El nuevo mundo libre es un mundo en el que los afectos están individualizados, mercantilizados, informatizados y medidos en su performance (aplicaciones como Tinder son el mejor ejemplo de esto), cosa que se parece más a un mundo neoliberal que a una utopía feminista (o socialista) sin explotaciones ni humillaciones. Pareciera que estamos en camino de sustituir al segundo arreglo afectivo más burgués -la familia basada en una pareja heterosexual monógama- por el más burgués imaginable: el individuo libre.

Que no se entienda, por favor, que me estoy plegando a la moda de, bajo el estandarte de lo políticamente incorrecto, despreciar al pensamiento feminista y asociarlo en bloque a las imposiciones del imperialismo cultural yanqui.

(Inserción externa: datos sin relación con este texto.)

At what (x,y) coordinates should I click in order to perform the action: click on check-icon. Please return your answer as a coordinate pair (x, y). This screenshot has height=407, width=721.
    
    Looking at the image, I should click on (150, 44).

No tiene que haber nada de imperialista ni domesticador ni censor en el feminismo, y en todo caso también es censor aplicar la etiqueta de “políticamente correcto” a cualquier pensamiento sobre estos temas asimilándolo a sus versiones mercantiles, tecnoburocráticas y primermundistas.

Este mismo problema ocurre con muchos movimientos: el antirracismo, la liberación de las drogas y la lucha contra la propiedad intelectual tienen sus versiones mercantiles, tecnoburocráticas y primermundistas, que por sus capacidades económicas e ideológicas muchas veces terminan influenciando fuertemente a las versiones locales de esos movimientos. Pero tampoco hay que olvidar que en Estados Unidos también existen el racismo institucional de exportación, la DEA y Hollywood, luchando con igual o mayor fuerza contra esas mismas causas.

El imperio no es (en estos temas) un bloque, ni nosotros un receptor pasivo. Por su poder, es capaz de enviarnos a sus evangélicos rabiosamente machistas y a sus tecnoburócratas feministas a dar acá las batallas que no logran resolver allá. Los argumentos antiimperialistas y anticapitalistas contra el feminismo (como los que podrían hacerse relativizando la barbarie de Estado Islámico, y los que esgrimen algunos machismos de izquierda) empobrecen al antiimperialismo y no ayudan a comprender las dinámicas reales de ensamblaje entre patriarcado, capitalismo y colonialidad.

Este trabajo de comprensión es fundamental, porque no se puede entender la división internacional del trabajo en el capitalismo sin la raza (ni la raza sin entender la historia colonial del capitalismo), ni entender la capacidad del capitalismo de reproducirse sin entender las dinámicas de organización del afecto y la solidaridad familiar (ya que sin familia no hay herencia ni reproducción de la fuerza de trabajo).

Entender estas complejidades no es excusa para no pensar acá, en esta parte del mundo, en cómo distribuir los cuidados, cómo abordar mejor los arreglos afectivos, cómo desterrar la violencia de género y cómo cambiar nuestras formas de ser y de relacionarnos para no someternos (y no someter a otros) a jerarquías, violencias y humillaciones. Es que el lado bueno de ver cómo el capital y el neoliberalismo operan sobre las formas de relacionarnos y desearnos es que demuestra que es posible actuar políticamente sobre el deseo y crear nuevos amores.